- Historic Sites
Dumbarton House is a fine example of Federal period architecture. Closely connected to the first years of the American Republic, the house has stood on the heights of Georgetown for over two centuries.
The property was built within a large tract of land patented in 1703 by an immigrant Scot, Ninian Beall (that would become Georgetown in 1751). This land was originally named "Rock of Dumbarton” in tribute to Beall’s homeland.
In 1798 developer Samuel Jackson bought 4.5 acres of "Rock of Dumbarton" on Cedar Hill, and began to construct the home that he originally called Belle Vue or View. Jackson lived in the house for a few years before it was sold.
The house went up for public auction, and eventually was acquired by Joseph Nourse, first Register of the U.S. Treasury. Nourse completed construction of the home and he and his family lived at "Mr. Jackson's House," known as Belle Vue, from 1804-1813.

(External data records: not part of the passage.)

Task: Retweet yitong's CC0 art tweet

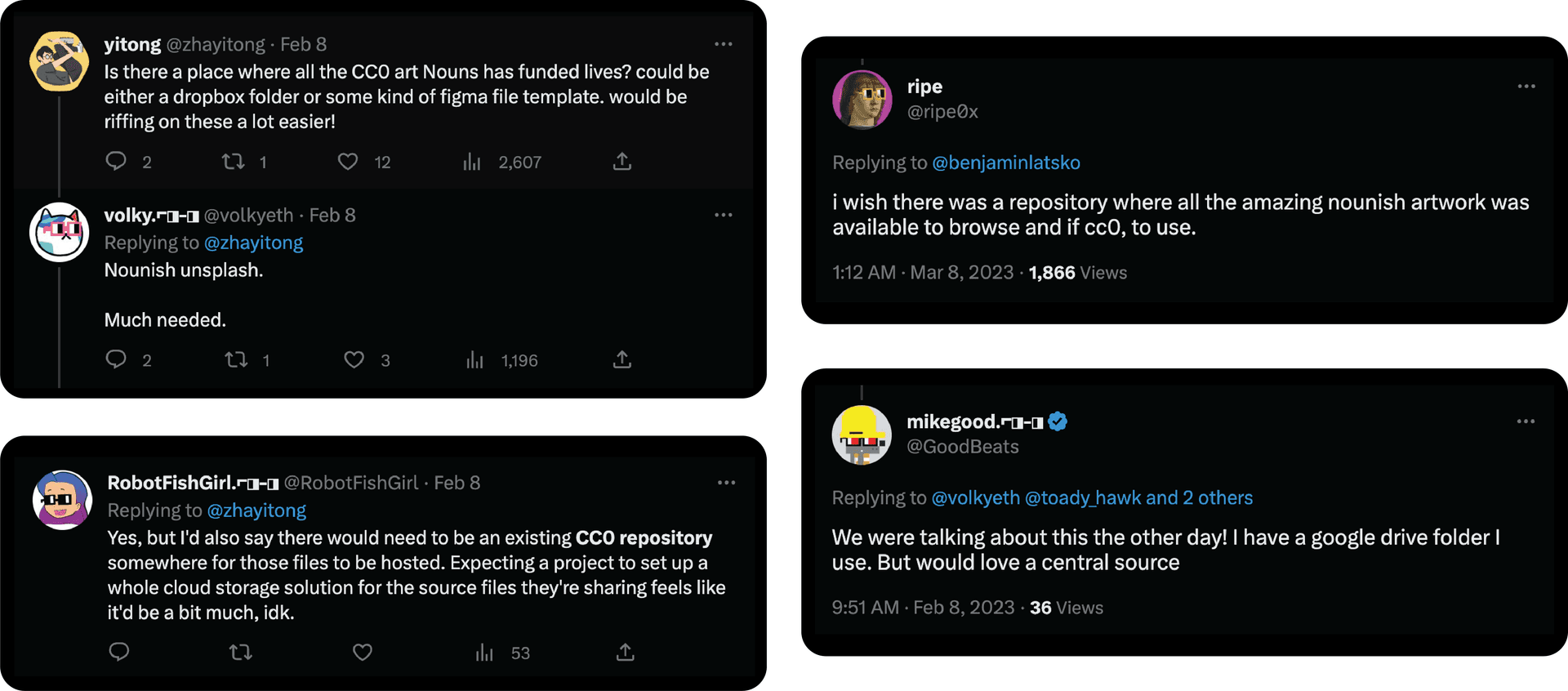Action: tap(234, 162)
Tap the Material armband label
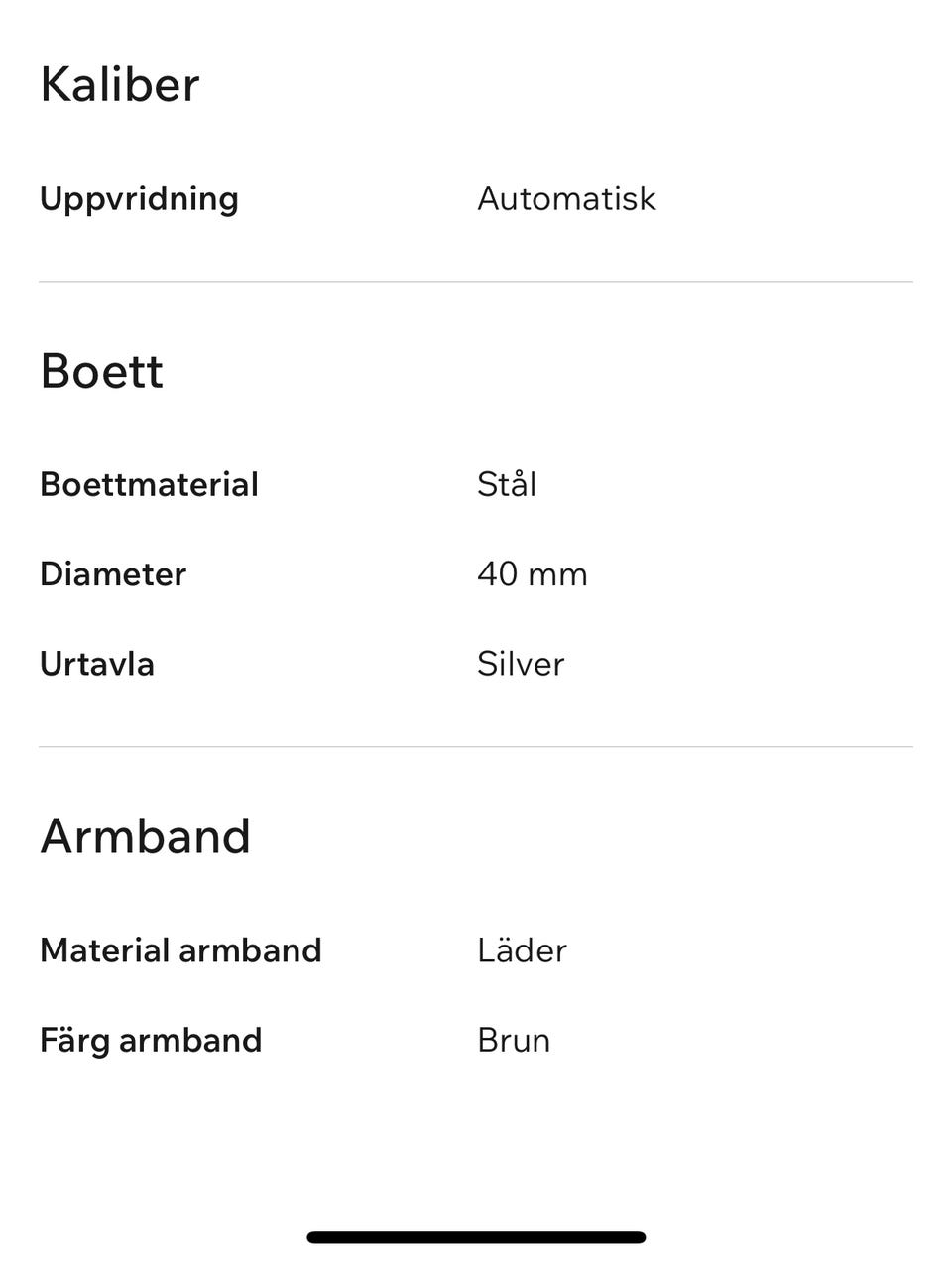The image size is (952, 1263). (x=180, y=950)
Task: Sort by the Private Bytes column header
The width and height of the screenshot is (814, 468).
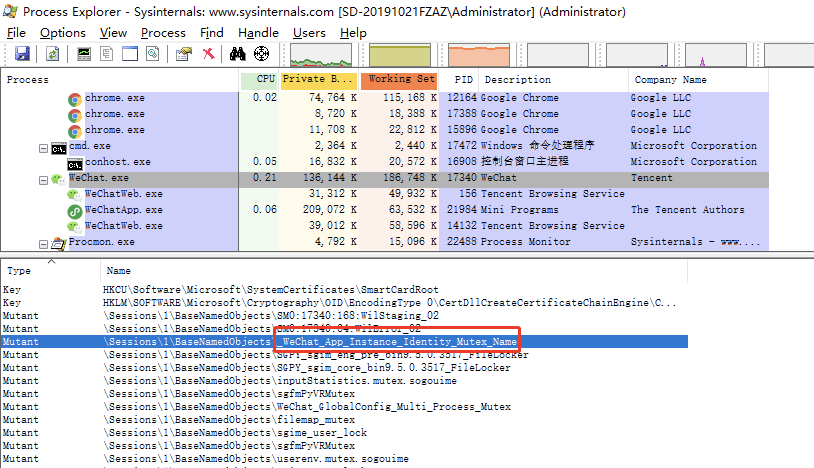Action: pos(318,79)
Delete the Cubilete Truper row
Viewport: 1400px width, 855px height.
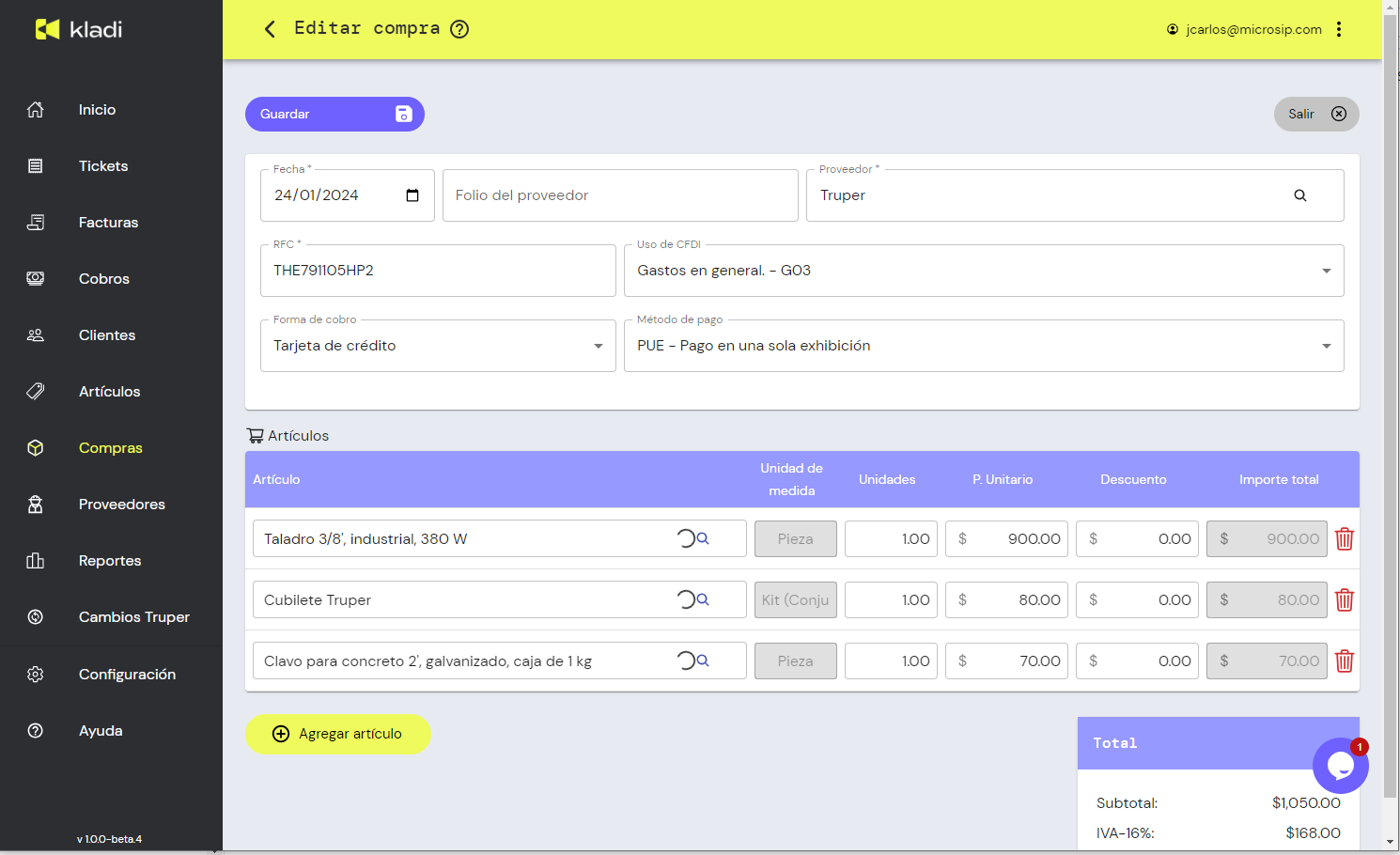(x=1345, y=600)
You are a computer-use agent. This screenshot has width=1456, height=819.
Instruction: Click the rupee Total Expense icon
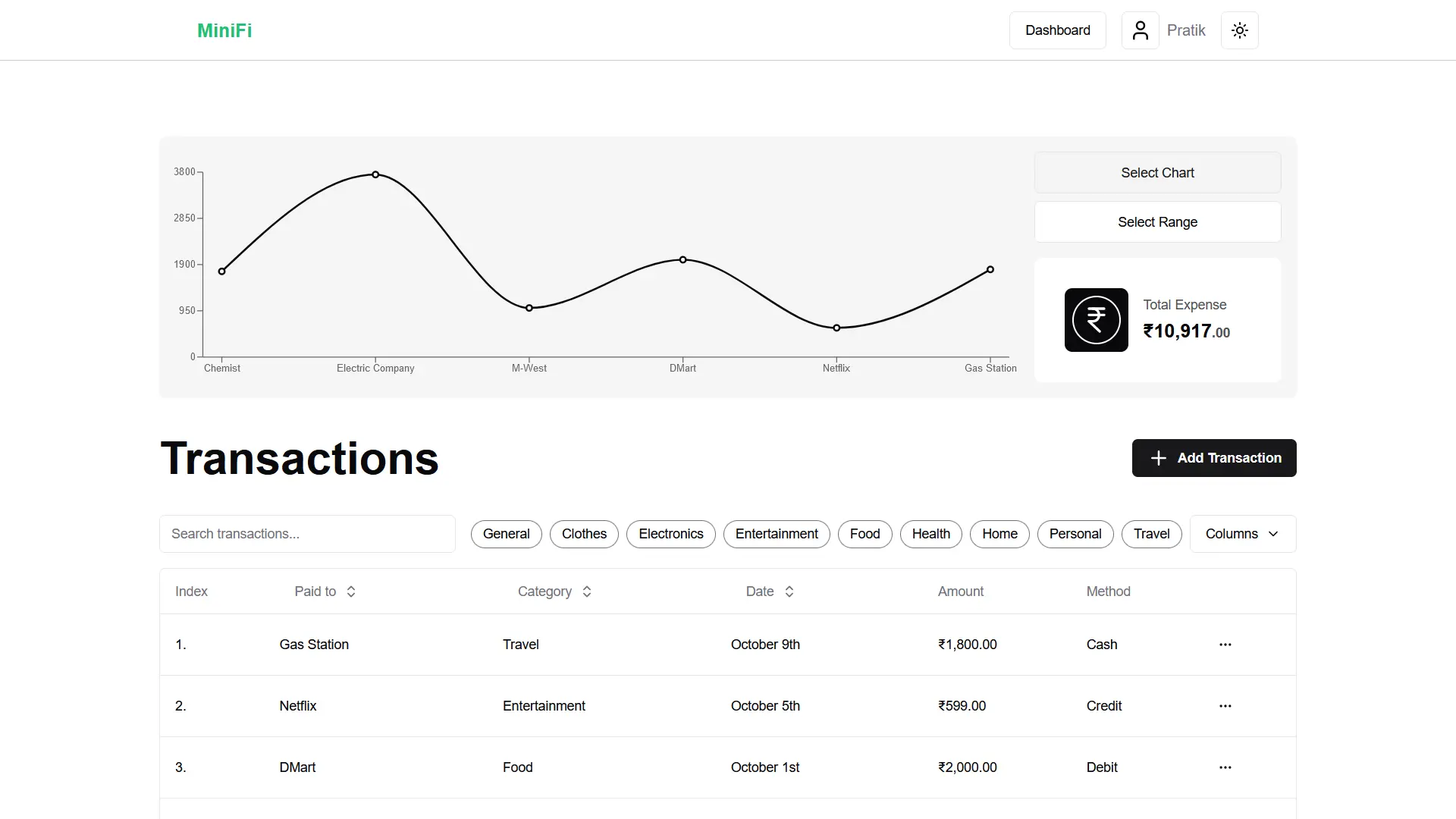coord(1096,320)
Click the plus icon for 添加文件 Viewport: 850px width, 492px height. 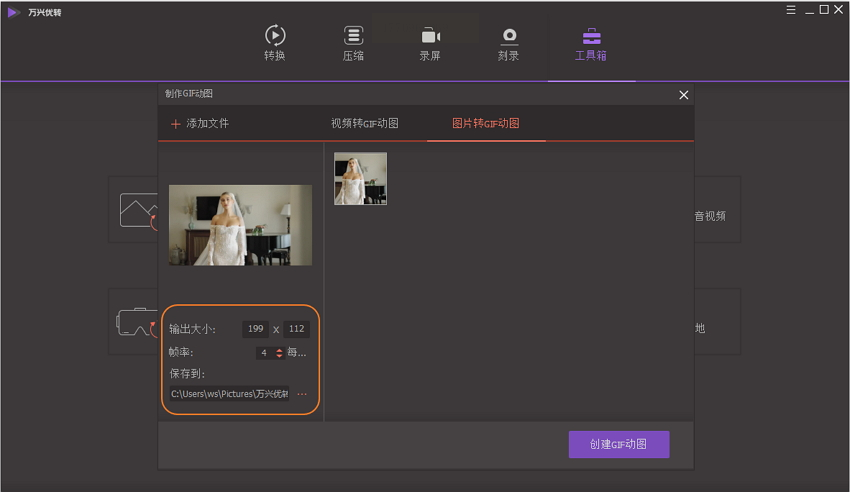coord(176,124)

In 1813, the home was bought by Charles Carroll. On August 24, 1814, Carroll hosted Dolly Madison during her flight from the White House and British invaders.
In 1915, when the Dumbarton ("Q Street") Bridge was built over Rock Creek, the house was moved 100 feet to its present site, to allow for the extension of Q Street into Georgetown.
The National Society of The Colonial Dames of America (The NSCDA) purchased the house in 1928 and restored it to its early 19th-century character, changing the house’s name to "Dumbarton House." The NSCDA declared Dumbarton House its national headquarters and opened it as a museum to the public in 1932.
Today Dumbarton House is one of the few stately brick homes in Washington to survive the heady days when the country and its capital were new. The design of the house reflects the shift from Georgian tradition to the Adamesque Federal style that would take hold as the new republic defined itself.
From the parlor to the dining room, through the music room to the bedrooms upstairs, visitors to Dumbarton House today see a wealth of furniture, paintings, textiles, silver, and ceramics that were made and used in the republic’s formative years.